When the individual voices are silent, everyone can choose to ignore the problem;

Common themes I have been told over and over again include;
  • My children, family or friends, tease me about how often I go to the toilet.
  • I am embarrassed at work or on a plane about how often I visit the bathroom, or how long I take.
  • The toilet facilities at work are too few, too far away, or too dirty for me to manage my problem.
  • My dog now goes and sits by the toilet when it hears me coming home, instead of waiting by the door.
  • I won’t travel or visit friends because I have to pack so many incontinence pads or because I have to get up too often at night.
  • My partner doesn’t notice I leak urine during intercourse; he doesn’t realize the dampness is urine.
  • I’ve quit my job, university, school because of my incontinence.
  • My friends have commented I smell of urine.
  • I am worried my friends have noticed I smell of urine but don’t say anything.
  • I can’t exercise anymore; I can’t even go for a walk.
  • My clothes smell even when I wash them.
  • I don’t go out anymore.
  • I avoid drinking anything if I am leaving the house.
  • I can’t afford the incontinence pads.

If you applied the incontinence statistics to another condition, consider the following scenario;

If primary health care providers were not trained to manage hypertension, requiring specialist care by cardiologists and other specialized health care providers, there would not be enough skilled workers. It would be unnecessarily expensive to rely on these specialists and inefficient utilization of resources when the generalist could deliver much of the care.

The number of specialist nurses, physical therapists (physiotherapists), urologists and other health care providers are inadequate to address the problem.

In medical school, little attention is given to incontinence, with a far greater focus on less common conditions. The low priority given to incontinence follows through general practice training and even specialist surgical training in urology.

When I decided to sub-specialize in incontinence surgery in 2001, it was ten years before the Deloitte Access Economics report. There was so little teaching in our training on incontinence that further training after completing my surgical training was required to practice in this area. I had no idea that what I had seen was the tip of the iceberg. I identified a need for sub-specialists in urinary incontinence. It was such a small component of the curriculum I falsely believed that maybe I could work part-time and not be as overworked as my colleagues! Little did I know of the tsunami that would ensue.

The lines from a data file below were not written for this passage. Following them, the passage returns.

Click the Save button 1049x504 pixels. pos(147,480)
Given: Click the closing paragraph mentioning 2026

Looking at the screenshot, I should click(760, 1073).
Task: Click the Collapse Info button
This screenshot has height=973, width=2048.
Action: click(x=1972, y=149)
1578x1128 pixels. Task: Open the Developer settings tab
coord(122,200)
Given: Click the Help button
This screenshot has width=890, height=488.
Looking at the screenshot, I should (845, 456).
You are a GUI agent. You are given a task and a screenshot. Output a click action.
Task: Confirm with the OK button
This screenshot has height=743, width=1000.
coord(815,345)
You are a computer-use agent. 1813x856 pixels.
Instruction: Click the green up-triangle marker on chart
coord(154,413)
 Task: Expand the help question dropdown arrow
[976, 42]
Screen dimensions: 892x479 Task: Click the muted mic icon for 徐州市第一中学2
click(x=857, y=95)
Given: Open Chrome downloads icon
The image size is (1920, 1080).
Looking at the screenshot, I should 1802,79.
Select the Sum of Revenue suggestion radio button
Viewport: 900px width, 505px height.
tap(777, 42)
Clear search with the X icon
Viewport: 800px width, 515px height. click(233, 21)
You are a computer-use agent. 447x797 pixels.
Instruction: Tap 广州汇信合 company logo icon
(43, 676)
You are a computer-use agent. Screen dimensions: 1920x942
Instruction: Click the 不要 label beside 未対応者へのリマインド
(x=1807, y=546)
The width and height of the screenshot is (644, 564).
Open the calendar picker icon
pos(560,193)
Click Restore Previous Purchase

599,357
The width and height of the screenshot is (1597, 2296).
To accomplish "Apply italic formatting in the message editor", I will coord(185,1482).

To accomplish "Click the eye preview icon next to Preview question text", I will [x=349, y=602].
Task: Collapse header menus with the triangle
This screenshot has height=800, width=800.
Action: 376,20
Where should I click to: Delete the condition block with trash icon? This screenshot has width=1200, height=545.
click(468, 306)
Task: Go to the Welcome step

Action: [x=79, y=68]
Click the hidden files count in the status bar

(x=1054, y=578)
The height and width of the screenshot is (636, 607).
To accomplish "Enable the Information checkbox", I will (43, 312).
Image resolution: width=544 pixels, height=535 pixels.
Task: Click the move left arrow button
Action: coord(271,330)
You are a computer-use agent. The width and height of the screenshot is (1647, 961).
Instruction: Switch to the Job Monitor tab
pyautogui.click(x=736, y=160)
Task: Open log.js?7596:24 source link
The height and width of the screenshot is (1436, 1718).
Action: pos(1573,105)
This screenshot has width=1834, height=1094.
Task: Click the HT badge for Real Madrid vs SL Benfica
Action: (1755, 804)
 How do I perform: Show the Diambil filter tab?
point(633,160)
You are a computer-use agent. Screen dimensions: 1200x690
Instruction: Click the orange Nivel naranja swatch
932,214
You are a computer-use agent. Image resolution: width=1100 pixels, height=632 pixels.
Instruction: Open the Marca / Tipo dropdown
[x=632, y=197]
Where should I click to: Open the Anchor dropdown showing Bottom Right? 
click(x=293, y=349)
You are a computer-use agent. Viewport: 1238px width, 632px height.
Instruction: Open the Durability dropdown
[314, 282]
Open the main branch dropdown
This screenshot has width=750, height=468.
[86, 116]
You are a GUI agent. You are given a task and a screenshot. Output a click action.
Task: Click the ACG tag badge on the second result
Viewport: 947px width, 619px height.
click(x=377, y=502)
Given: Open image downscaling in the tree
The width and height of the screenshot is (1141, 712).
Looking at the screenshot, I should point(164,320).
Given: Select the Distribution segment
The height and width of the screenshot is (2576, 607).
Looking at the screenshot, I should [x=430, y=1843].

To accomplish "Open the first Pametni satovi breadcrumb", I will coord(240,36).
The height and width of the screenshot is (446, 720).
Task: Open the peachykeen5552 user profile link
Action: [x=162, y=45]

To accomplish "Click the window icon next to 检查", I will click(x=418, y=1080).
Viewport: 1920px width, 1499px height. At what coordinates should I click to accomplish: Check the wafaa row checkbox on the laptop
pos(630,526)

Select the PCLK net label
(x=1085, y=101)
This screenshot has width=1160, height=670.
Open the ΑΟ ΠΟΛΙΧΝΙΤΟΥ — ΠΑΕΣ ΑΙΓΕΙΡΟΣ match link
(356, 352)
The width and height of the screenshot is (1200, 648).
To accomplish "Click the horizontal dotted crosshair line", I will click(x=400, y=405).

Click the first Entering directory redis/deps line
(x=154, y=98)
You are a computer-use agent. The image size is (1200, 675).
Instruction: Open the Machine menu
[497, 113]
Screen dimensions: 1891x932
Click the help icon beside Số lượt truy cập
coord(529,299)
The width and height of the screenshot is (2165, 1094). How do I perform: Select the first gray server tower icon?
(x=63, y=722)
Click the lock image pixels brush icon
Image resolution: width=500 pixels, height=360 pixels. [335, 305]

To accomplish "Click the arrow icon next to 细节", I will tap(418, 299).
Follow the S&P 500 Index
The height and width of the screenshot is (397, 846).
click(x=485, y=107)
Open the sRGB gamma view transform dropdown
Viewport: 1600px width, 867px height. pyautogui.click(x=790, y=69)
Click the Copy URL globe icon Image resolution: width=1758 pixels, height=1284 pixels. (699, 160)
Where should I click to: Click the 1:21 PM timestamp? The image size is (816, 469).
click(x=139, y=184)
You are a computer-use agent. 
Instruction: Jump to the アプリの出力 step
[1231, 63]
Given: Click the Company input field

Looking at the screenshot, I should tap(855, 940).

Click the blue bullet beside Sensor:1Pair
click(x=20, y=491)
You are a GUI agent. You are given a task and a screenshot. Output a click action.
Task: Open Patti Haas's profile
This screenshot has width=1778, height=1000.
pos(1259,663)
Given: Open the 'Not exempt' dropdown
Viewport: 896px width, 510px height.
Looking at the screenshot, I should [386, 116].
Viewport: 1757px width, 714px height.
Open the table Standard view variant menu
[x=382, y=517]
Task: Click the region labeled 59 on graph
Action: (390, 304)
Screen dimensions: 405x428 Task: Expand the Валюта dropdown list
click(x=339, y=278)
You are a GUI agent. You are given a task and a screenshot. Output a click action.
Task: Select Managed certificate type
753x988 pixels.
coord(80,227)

Although many primary health care providers are well trained in treating incontinence, many have not had adequate training opportunities. Common themes I hear from my patients regarding their interaction with health care providers are;

  • My doctor ignored me when I mentioned my incontinence.
  • My doctor didn’t examine me.

They were told:

  • It was normal.
  • It was expected for someone of my age.
  • There wasn’t any treatment.
  • You need to learn to live with it.
  • The treatments aren’t effective and should be avoided.

I have devoted years to educating primary health care providers and colleagues, delivering over 120 lectures, workshops and presentations. To turn the tides, I have realized that your help is required.

Society’s perceptions need to change for appropriate research, education, funding, access to care, and proper resource allocation.

I thank all my past and future patients for the privilege bestowed upon me in the opportunity to help them. I hope their suffering in silence is not in vain if I can represent their collective voice. As individuals, they may feel weak but united; they are strong.

Your challenge is to talk about incontinence, how it impacts you, the people you know, and the world you live in.